# AIM OF THE TASK:
The required result is the number of lines below that hold the word "agent", stated without anything else.

# Saved entries:

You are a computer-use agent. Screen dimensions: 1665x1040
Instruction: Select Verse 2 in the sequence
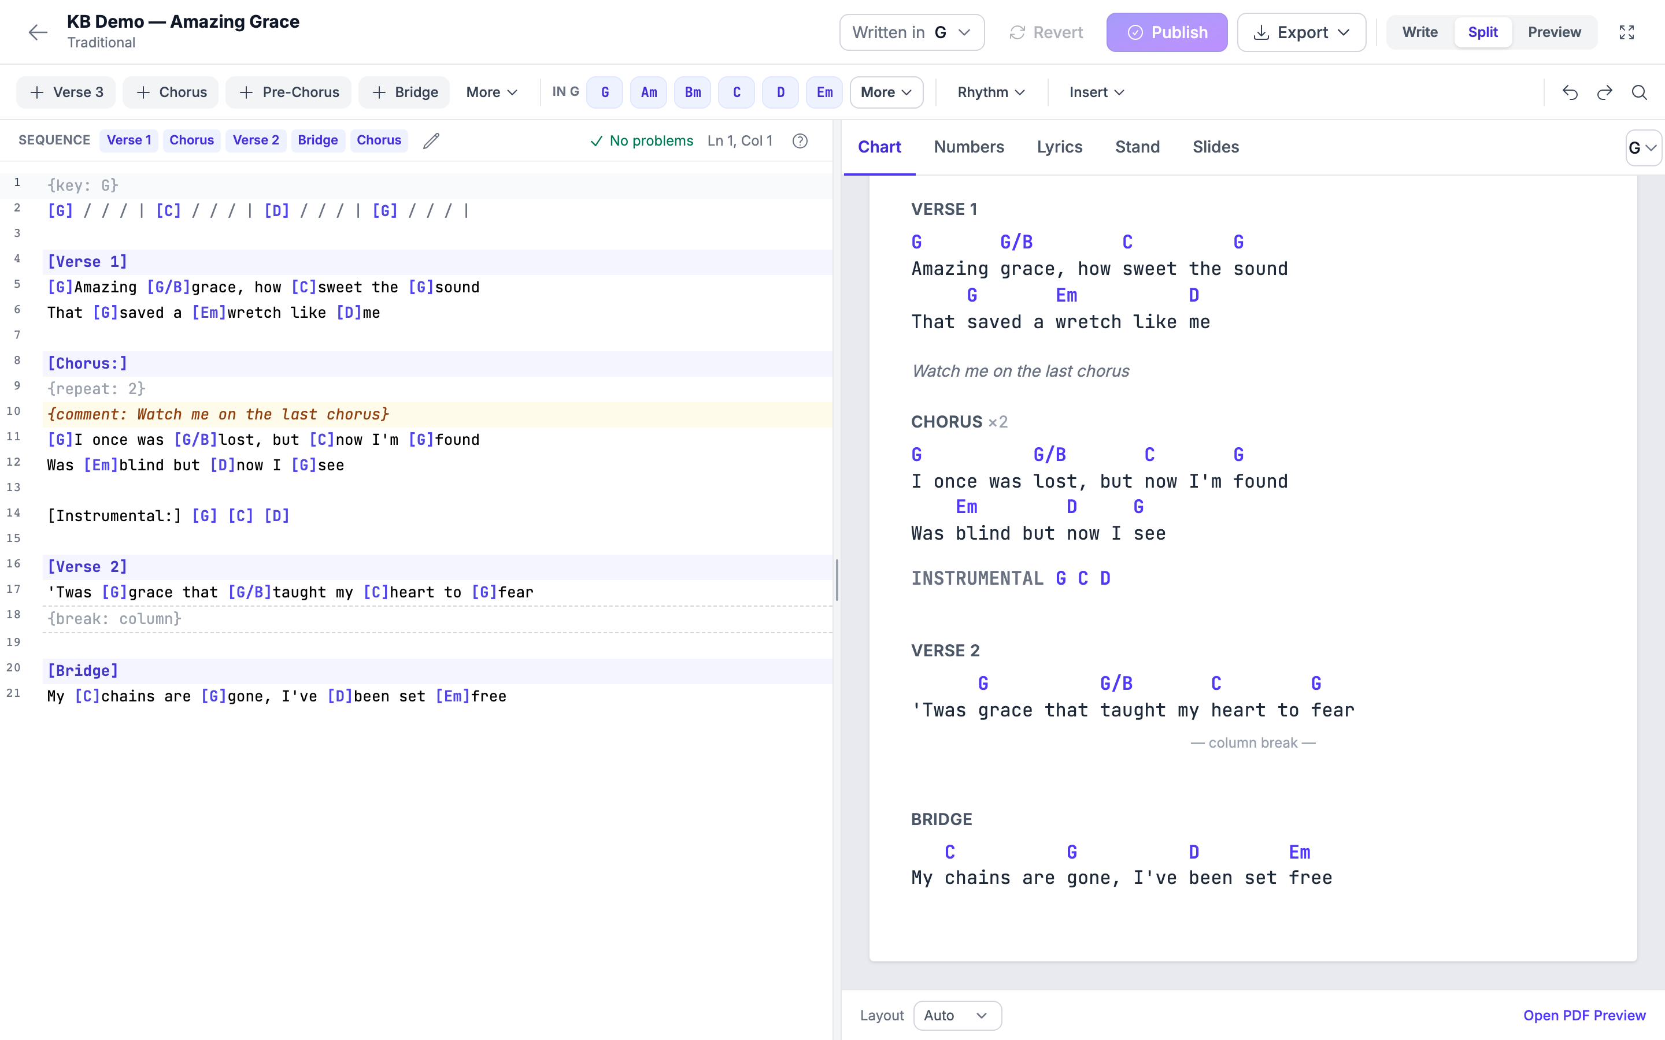[x=256, y=140]
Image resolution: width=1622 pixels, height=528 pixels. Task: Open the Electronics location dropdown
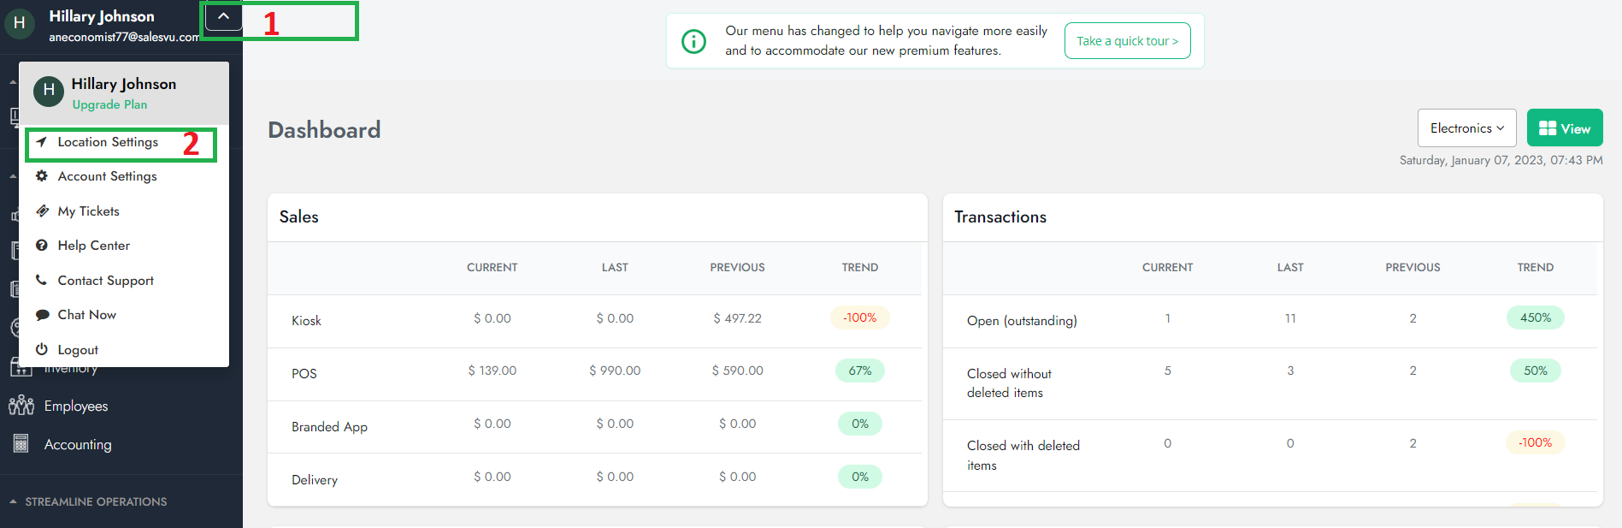click(x=1466, y=128)
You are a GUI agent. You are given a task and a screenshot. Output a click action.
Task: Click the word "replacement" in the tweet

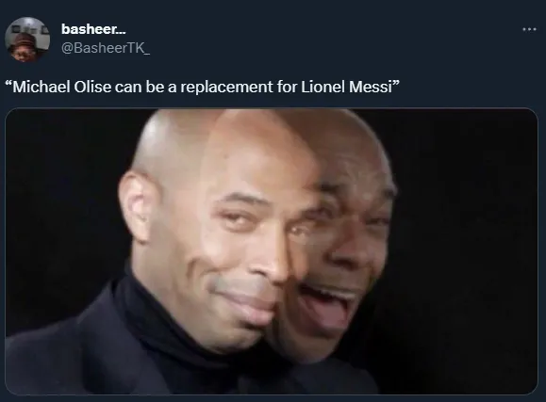[226, 87]
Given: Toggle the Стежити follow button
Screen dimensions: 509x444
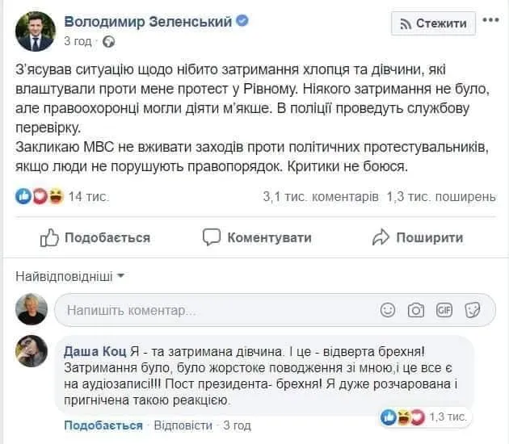Looking at the screenshot, I should [x=433, y=23].
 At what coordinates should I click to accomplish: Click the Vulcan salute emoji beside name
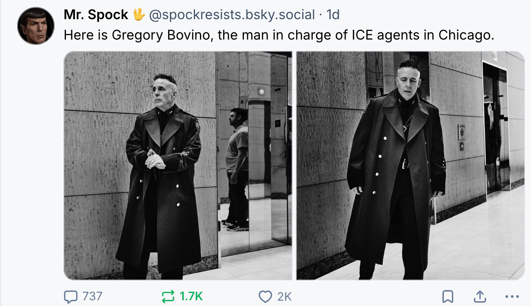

# ANSWER FOR THE TASK:
2